Our project raises serious concerns for policymakers and payers. Should universal baby boomer HCV testing be undertaken without taking into account the financial and personnel resources required to implement this screening program or the substantial expenditures necessary to treat chronically infected persons? Although the Centers for Medicaid and Medicare Services pay for HCV screening costs,[29] our hospital had to cover costs for uninsured persons. Admittedly, Texas has the highest proportion of residents who are uninsured in the nation, but even in other states, Medicaid and other insurance programs are wrestling with how to deal with the high cost of HCV therapy.[30]
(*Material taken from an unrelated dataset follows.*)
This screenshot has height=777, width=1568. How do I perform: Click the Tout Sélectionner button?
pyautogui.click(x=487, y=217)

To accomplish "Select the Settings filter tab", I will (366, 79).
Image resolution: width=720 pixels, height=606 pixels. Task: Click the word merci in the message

We acknowledge several limitations of this project. First, it was undertaken in only 1 hospital. Yet, our challenges and solutions are likely to be applicable to other hospitals nationally, especially those serving vulnerable populations. Second, patients in our cohort were usually admitted for comorbidities that needed to be managed before HCV infection could be addressed. However, persons with a poor prognosis, such as metastatic cancer, were excluded. We did not attempt to exclude other persons with serious comorbidities such as congestive heart failure, because the guidelines do not currently recommend this, and there may be benefits for patients, their families, and providers from knowing that an individual is chronically HCV infected even if they are not eligible to be treated. Third, the cost of the program was supported in part by a grant and would otherwise have to be borne by the hospital. Fourth, the EMR used by our hospital allows hundreds of admission order sets to be created and made automated order entry hard to implement. This is unlikely to be the situation in other hospitals using different types of EMRs.
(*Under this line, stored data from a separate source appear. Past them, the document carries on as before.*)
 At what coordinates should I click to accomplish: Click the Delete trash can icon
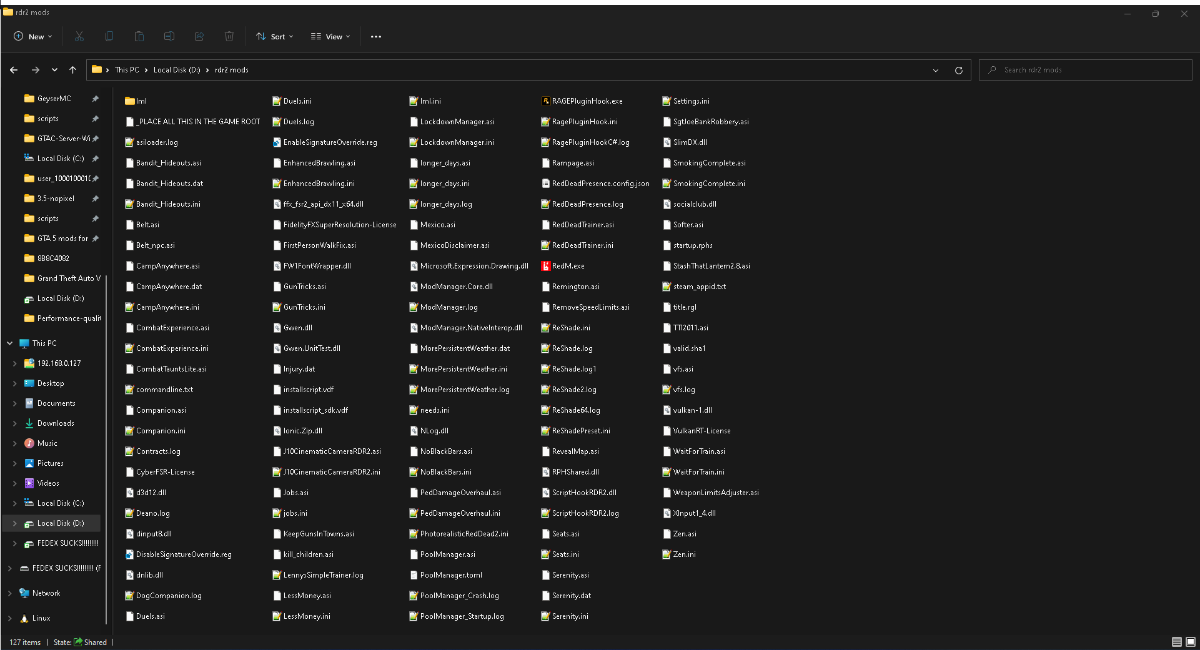[229, 36]
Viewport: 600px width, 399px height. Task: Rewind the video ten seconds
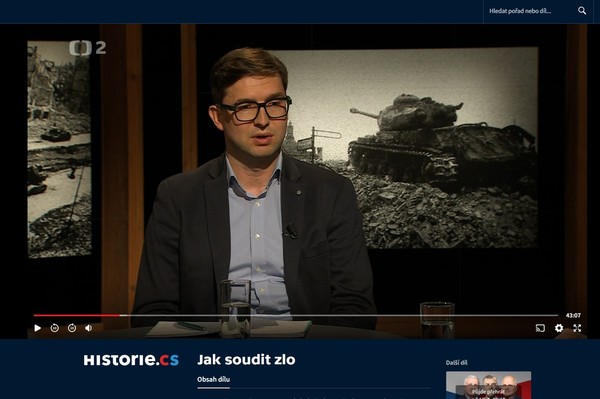pyautogui.click(x=55, y=328)
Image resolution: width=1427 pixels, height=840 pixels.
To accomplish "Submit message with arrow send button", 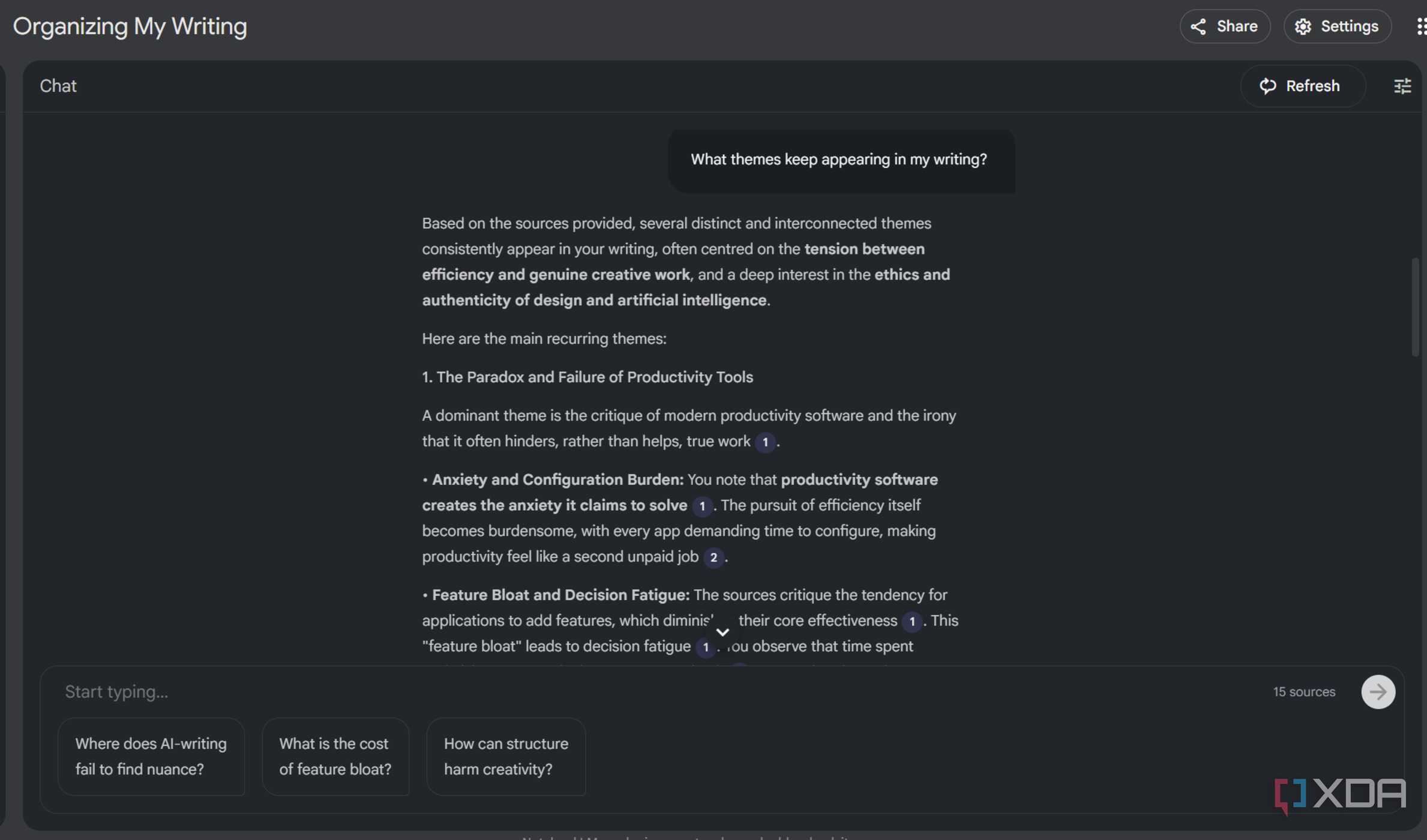I will (x=1378, y=692).
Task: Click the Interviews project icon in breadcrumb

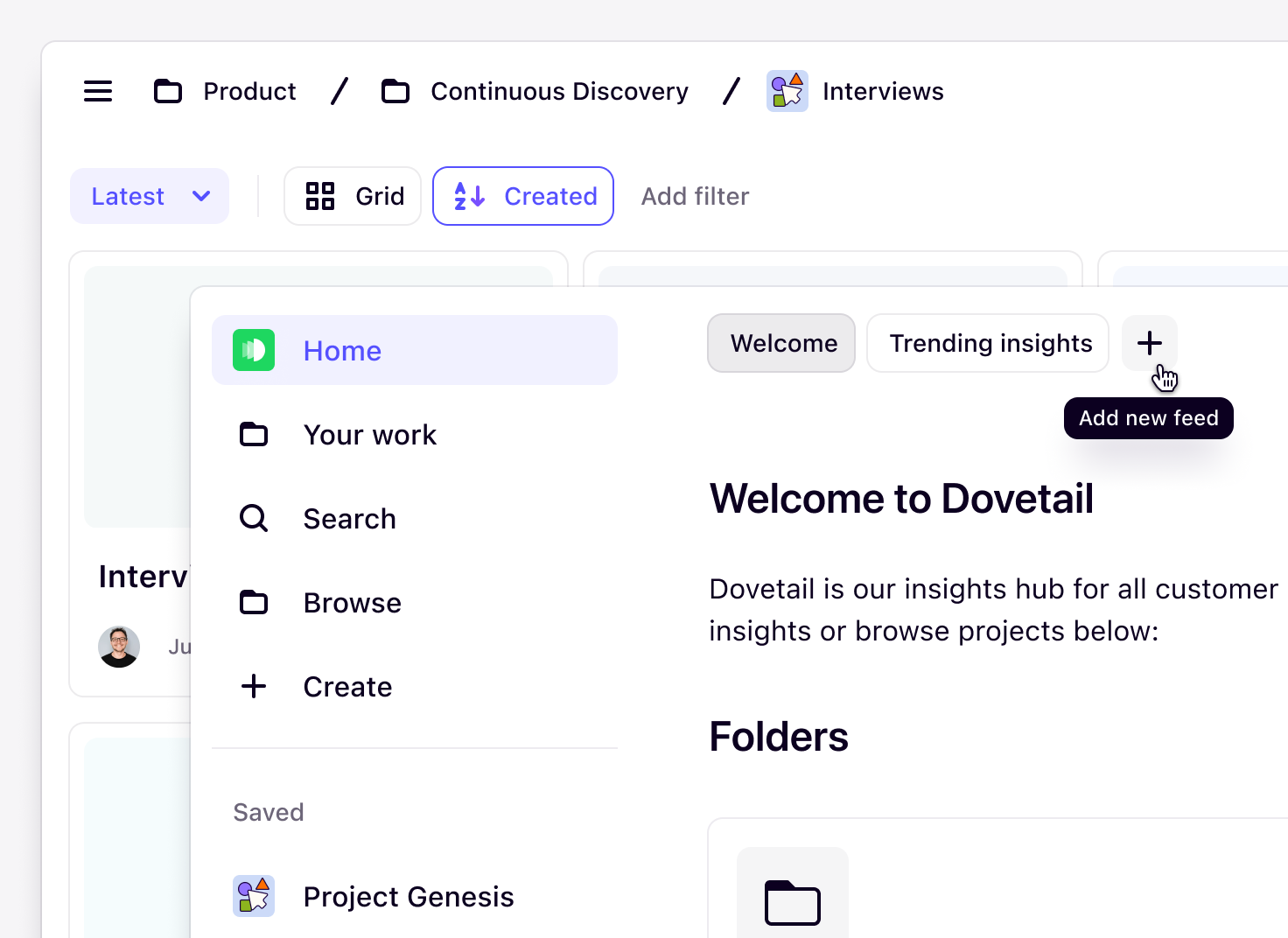Action: (787, 90)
It remains to be seen whether safety‐net hospitals with populations at greater risk of HCV infection can afford to support HCV testing and linkage to care. In view of several cost‐effectiveness studies that find screening and treating chronic HCV‐infected baby boomers cost‐effective within standard thresholds,[31, 32, 33] it may be important for policymakers and payers to consider lessons from HIV programs. Because HIV‐infected persons could not afford life‐saving medication, vigorous advocacy efforts led to legislation approving the Ryan White program in 1990 to fill gaps in HIV care that were not covered by other sources of support.[34] HCV infection is the most common blood‐borne infection in the nation, with potentially devastating consequences if ignored, but the underlying premise that universal HCV testing will save lives is in question if most of the individuals who are diagnosed with chronic HCV are low income, uninsured, or underinsured with limited access to curative medications. A rigorous public policy debate regarding both the merits of screening and the availability of treatment to those who are diagnosed is essential to the success of these programs.

Disclosure

Funding for this study was received from the Centers for Disease Control and Prevention CDC PS12‐1209PPHF12. The authors report no conflicts of interest.